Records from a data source
-----
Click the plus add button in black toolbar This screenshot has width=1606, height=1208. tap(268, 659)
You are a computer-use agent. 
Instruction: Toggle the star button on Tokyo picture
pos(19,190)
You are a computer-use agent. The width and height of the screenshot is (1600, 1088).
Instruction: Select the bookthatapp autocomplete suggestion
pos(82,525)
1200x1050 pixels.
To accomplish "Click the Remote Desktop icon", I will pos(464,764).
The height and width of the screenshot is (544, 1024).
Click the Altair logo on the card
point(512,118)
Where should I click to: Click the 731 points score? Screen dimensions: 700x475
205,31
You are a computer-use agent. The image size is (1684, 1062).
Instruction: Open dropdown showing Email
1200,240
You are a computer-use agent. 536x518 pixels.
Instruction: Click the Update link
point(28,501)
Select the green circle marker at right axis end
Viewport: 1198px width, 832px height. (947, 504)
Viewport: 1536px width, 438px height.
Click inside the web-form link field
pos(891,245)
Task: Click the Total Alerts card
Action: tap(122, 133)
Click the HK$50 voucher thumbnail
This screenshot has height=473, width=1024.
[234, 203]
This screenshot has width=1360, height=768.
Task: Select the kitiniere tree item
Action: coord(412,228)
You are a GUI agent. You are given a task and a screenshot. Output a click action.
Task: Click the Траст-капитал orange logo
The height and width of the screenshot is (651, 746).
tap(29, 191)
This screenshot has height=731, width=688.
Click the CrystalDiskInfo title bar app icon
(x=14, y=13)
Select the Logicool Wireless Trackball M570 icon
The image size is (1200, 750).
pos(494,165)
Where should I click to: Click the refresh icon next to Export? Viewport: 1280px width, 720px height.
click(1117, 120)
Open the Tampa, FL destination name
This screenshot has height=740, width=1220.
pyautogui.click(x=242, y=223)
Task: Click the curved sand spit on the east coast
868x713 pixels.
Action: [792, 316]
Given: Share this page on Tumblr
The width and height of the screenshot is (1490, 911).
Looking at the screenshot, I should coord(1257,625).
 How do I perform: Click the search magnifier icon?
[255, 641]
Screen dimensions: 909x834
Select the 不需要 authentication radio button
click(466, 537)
-----
» Work to be completed
Retype the records above so that nothing differs from the original.

» Task result
Click the plus add button in black toolbar This screenshot has width=1606, height=1208. tap(268, 659)
You are a computer-use agent. 
Instruction: Toggle the star button on Tokyo picture
pos(19,190)
You are a computer-use agent. The width and height of the screenshot is (1600, 1088).
Instruction: Select the bookthatapp autocomplete suggestion
pos(82,525)
1200x1050 pixels.
To accomplish "Click the Remote Desktop icon", I will pos(464,764).
The height and width of the screenshot is (544, 1024).
Click the Altair logo on the card
point(512,118)
Where should I click to: Click the 731 points score? Screen dimensions: 700x475
205,31
You are a computer-use agent. The image size is (1684, 1062).
Instruction: Open dropdown showing Email
1200,240
You are a computer-use agent. 536x518 pixels.
Instruction: Click the Update link
point(28,501)
Select the green circle marker at right axis end
Viewport: 1198px width, 832px height. (947, 504)
Viewport: 1536px width, 438px height.
Click inside the web-form link field
pos(891,245)
Task: Click the Total Alerts card
Action: tap(122, 133)
Click the HK$50 voucher thumbnail
This screenshot has height=473, width=1024.
[234, 203]
This screenshot has width=1360, height=768.
Task: Select the kitiniere tree item
Action: coord(412,228)
You are a GUI agent. You are given a task and a screenshot. Output a click action.
Task: Click the Траст-капитал orange logo
The height and width of the screenshot is (651, 746).
tap(29, 191)
This screenshot has height=731, width=688.
Click the CrystalDiskInfo title bar app icon
(x=14, y=13)
Select the Logicool Wireless Trackball M570 icon
The image size is (1200, 750).
pos(494,165)
Where should I click to: Click the refresh icon next to Export? Viewport: 1280px width, 720px height.
click(1117, 120)
Open the Tampa, FL destination name
This screenshot has height=740, width=1220.
pyautogui.click(x=242, y=223)
Task: Click the curved sand spit on the east coast
868x713 pixels.
Action: [792, 316]
Given: Share this page on Tumblr
The width and height of the screenshot is (1490, 911).
Looking at the screenshot, I should coord(1257,625).
 How do I perform: Click the search magnifier icon?
[255, 641]
Screen dimensions: 909x834
Select the 不需要 authentication radio button
click(466, 537)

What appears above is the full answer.